Community-based corrections districts, aligning with all eight Iowa judicial districts, serve as the leaders of state prisons within their jurisdictions and are charged with creating programs to rehabilitate inmates in their district.

Each district’s board has its own building, programs, and parole practices.

Skinner said the separation of these districts and the department led to inconsistency throughout the state. She said this inconsistency caused operational challenges for the department. Merging the functions would standardize corrections and parole throughout the state and allow the department to centralize assets.

Community-based corrections districts would still exist but would be under the Department of Corrections and serve more of an advisory role.

Story County Supervisor Linda Murken, chair of the Second Judicial District’s community-based corrections board, addressed a House subcommittee investigating the bill on Feb. 21. Murken said community-based corrections give a local touch to inmate rehabilitation and allow for innovative, evidence-based practices.

“Evidence-based practices change as you learn new things — that’s the strength of community corrections,” Murken said. “I think we are evolving new evidence-based practices in the community every day and think we’re going to lose the flexibility to do that.”

Republicans tout savings, more functional Iowa government

Reynolds unveiled this proposal during her Condition of the State address in January as a continued effort to realign or streamline state government to ease bureaucracy.

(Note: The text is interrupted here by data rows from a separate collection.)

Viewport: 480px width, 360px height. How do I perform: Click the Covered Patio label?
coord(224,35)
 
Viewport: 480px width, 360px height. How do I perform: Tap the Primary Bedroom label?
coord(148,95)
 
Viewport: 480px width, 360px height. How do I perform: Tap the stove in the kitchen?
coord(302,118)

Nguyen said the move will also expand the power of the executive branch in the state.

Nguyen said only time will tell if rearranging state government makes a difference in the Iowa government’s administrative burden.

After the Iowa Senate State Government Committee passed Senate Study Bill 1123 on Feb. 22, Reynolds said the bill will accomplish a major conservative policy point — small government.

“State government exists to serve Iowans, but an increasingly growing bureaucracy is making it too complicated,” Reynolds said in a news release. “This bill gets to the heart of the problem, making government efficient, effective, and small.”

HB-126 passed a subcommittee on Monday.

Reynolds also said the bill would save the taxpayers $215 million over four years — less than 1 percent of the general fund budget appropriations.

But Nguyen said local governments are the closest to their constituents, which allows them to be more responsive to local needs than state governments. Taxpayers might see a decrease in the state government’s quality or availability of services.

“The governor or any central state agency cannot decide what each [local] government may need,” Nguyen said. “It must be decided by local residents.”